Problem details:
The answer must be an exact transcription of all the records below.

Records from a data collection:
····················
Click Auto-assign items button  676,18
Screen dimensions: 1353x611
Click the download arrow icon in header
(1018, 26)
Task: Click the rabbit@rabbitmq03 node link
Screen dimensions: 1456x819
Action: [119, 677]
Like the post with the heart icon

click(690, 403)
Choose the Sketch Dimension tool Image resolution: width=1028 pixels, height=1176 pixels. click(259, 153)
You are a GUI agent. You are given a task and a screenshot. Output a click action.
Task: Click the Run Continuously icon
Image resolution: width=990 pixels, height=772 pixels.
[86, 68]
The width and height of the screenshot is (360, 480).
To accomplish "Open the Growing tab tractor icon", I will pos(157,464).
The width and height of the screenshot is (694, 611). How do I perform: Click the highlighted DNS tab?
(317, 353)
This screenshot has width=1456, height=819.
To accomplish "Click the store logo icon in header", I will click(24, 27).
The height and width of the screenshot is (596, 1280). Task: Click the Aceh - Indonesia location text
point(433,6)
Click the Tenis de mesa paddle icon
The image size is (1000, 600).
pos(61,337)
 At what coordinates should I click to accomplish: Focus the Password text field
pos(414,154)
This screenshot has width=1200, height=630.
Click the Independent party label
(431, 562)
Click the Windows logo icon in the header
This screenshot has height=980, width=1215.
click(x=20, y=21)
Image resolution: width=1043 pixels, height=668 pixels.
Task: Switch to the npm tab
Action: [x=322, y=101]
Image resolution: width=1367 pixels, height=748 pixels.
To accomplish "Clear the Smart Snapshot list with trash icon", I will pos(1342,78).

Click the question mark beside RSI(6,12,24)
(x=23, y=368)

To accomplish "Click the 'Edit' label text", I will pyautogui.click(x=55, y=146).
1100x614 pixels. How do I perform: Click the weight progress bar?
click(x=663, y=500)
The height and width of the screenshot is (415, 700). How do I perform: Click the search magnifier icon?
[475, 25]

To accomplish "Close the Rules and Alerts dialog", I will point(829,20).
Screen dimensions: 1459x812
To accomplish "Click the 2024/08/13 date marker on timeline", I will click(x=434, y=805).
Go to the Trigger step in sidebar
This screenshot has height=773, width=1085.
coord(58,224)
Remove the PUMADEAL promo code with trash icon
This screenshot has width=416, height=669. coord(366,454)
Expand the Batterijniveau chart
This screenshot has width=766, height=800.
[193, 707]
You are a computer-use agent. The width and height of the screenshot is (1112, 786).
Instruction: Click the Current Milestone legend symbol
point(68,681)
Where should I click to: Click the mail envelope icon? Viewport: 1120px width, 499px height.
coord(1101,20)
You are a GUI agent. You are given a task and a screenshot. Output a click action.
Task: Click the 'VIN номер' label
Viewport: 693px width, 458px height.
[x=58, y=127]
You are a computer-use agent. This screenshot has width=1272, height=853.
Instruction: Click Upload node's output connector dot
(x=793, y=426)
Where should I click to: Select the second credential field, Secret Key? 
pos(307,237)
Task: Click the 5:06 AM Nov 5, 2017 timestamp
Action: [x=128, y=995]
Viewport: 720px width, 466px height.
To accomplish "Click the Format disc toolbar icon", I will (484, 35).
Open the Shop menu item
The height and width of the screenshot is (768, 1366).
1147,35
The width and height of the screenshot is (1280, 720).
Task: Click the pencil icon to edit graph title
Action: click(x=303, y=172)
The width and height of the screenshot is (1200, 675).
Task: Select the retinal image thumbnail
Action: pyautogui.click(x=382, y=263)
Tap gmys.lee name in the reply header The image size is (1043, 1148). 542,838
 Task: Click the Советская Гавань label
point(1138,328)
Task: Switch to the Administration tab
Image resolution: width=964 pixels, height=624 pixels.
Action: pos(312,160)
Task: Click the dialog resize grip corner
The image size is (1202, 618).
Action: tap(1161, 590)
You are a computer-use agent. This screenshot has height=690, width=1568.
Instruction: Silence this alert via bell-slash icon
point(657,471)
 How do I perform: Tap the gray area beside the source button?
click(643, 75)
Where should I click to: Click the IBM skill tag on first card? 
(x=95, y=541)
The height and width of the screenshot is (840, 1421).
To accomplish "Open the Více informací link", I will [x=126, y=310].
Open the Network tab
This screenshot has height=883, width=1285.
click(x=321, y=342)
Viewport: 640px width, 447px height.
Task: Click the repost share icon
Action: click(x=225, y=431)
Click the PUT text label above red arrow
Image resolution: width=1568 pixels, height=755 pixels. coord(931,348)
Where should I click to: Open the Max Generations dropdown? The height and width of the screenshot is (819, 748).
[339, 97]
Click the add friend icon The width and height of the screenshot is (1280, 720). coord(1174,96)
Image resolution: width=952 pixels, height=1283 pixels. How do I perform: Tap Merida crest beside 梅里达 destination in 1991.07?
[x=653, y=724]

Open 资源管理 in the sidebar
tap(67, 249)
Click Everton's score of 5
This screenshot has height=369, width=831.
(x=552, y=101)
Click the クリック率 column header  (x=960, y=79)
····················
Response to this task:
Click Auto-assign items button  676,18
Screen dimensions: 1353x611
Click the download arrow icon in header
(1018, 26)
Task: Click the rabbit@rabbitmq03 node link
Screen dimensions: 1456x819
Action: [119, 677]
Like the post with the heart icon

click(690, 403)
Choose the Sketch Dimension tool Image resolution: width=1028 pixels, height=1176 pixels. click(259, 153)
You are a GUI agent. You are given a task and a screenshot. Output a click action.
Task: Click the Run Continuously icon
Image resolution: width=990 pixels, height=772 pixels.
[86, 68]
The width and height of the screenshot is (360, 480).
To accomplish "Open the Growing tab tractor icon", I will pos(157,464).
The width and height of the screenshot is (694, 611). How do I perform: Click the highlighted DNS tab?
(317, 353)
This screenshot has width=1456, height=819.
To accomplish "Click the store logo icon in header", I will click(24, 27).
The height and width of the screenshot is (596, 1280). Task: Click the Aceh - Indonesia location text
point(433,6)
Click the Tenis de mesa paddle icon
The image size is (1000, 600).
pos(61,337)
 At what coordinates should I click to accomplish: Focus the Password text field
pos(414,154)
This screenshot has width=1200, height=630.
Click the Independent party label
(431, 562)
Click the Windows logo icon in the header
This screenshot has height=980, width=1215.
click(x=20, y=21)
Image resolution: width=1043 pixels, height=668 pixels.
Task: Switch to the npm tab
Action: [x=322, y=101]
Image resolution: width=1367 pixels, height=748 pixels.
To accomplish "Clear the Smart Snapshot list with trash icon", I will pos(1342,78).

Click the question mark beside RSI(6,12,24)
(x=23, y=368)

To accomplish "Click the 'Edit' label text", I will pyautogui.click(x=55, y=146).
1100x614 pixels. How do I perform: Click the weight progress bar?
click(x=663, y=500)
The height and width of the screenshot is (415, 700). How do I perform: Click the search magnifier icon?
[475, 25]

To accomplish "Close the Rules and Alerts dialog", I will point(829,20).
Screen dimensions: 1459x812
To accomplish "Click the 2024/08/13 date marker on timeline", I will click(x=434, y=805).
Go to the Trigger step in sidebar
This screenshot has height=773, width=1085.
coord(58,224)
Remove the PUMADEAL promo code with trash icon
This screenshot has width=416, height=669. coord(366,454)
Expand the Batterijniveau chart
This screenshot has width=766, height=800.
[193, 707]
You are a computer-use agent. The width and height of the screenshot is (1112, 786).
Instruction: Click the Current Milestone legend symbol
point(68,681)
Where should I click to: Click the mail envelope icon? Viewport: 1120px width, 499px height.
coord(1101,20)
You are a GUI agent. You are given a task and a screenshot. Output a click action.
Task: Click the 'VIN номер' label
Viewport: 693px width, 458px height.
[x=58, y=127]
You are a computer-use agent. This screenshot has width=1272, height=853.
Instruction: Click Upload node's output connector dot
(x=793, y=426)
Where should I click to: Select the second credential field, Secret Key? 
pos(307,237)
Task: Click the 5:06 AM Nov 5, 2017 timestamp
Action: [x=128, y=995]
Viewport: 720px width, 466px height.
To accomplish "Click the Format disc toolbar icon", I will (484, 35).
Open the Shop menu item
The height and width of the screenshot is (768, 1366).
1147,35
The width and height of the screenshot is (1280, 720).
Task: Click the pencil icon to edit graph title
Action: click(x=303, y=172)
The width and height of the screenshot is (1200, 675).
Task: Select the retinal image thumbnail
Action: pyautogui.click(x=382, y=263)
Tap gmys.lee name in the reply header The image size is (1043, 1148). 542,838
 Task: Click the Советская Гавань label
point(1138,328)
Task: Switch to the Administration tab
Image resolution: width=964 pixels, height=624 pixels.
Action: pos(312,160)
Task: Click the dialog resize grip corner
The image size is (1202, 618).
Action: tap(1161, 590)
You are a computer-use agent. This screenshot has height=690, width=1568.
Instruction: Silence this alert via bell-slash icon
point(657,471)
 How do I perform: Tap the gray area beside the source button?
click(643, 75)
Where should I click to: Click the IBM skill tag on first card? 
(x=95, y=541)
The height and width of the screenshot is (840, 1421).
To accomplish "Open the Více informací link", I will [x=126, y=310].
Open the Network tab
This screenshot has height=883, width=1285.
click(x=321, y=342)
Viewport: 640px width, 447px height.
Task: Click the repost share icon
Action: click(x=225, y=431)
Click the PUT text label above red arrow
Image resolution: width=1568 pixels, height=755 pixels. coord(931,348)
Where should I click to: Open the Max Generations dropdown? The height and width of the screenshot is (819, 748).
[339, 97]
Click the add friend icon The width and height of the screenshot is (1280, 720). coord(1174,96)
Image resolution: width=952 pixels, height=1283 pixels. How do I perform: Tap Merida crest beside 梅里达 destination in 1991.07?
[x=653, y=724]

Open 资源管理 in the sidebar
tap(67, 249)
Click Everton's score of 5
This screenshot has height=369, width=831.
(x=552, y=101)
Click the クリック率 column header  (x=960, y=79)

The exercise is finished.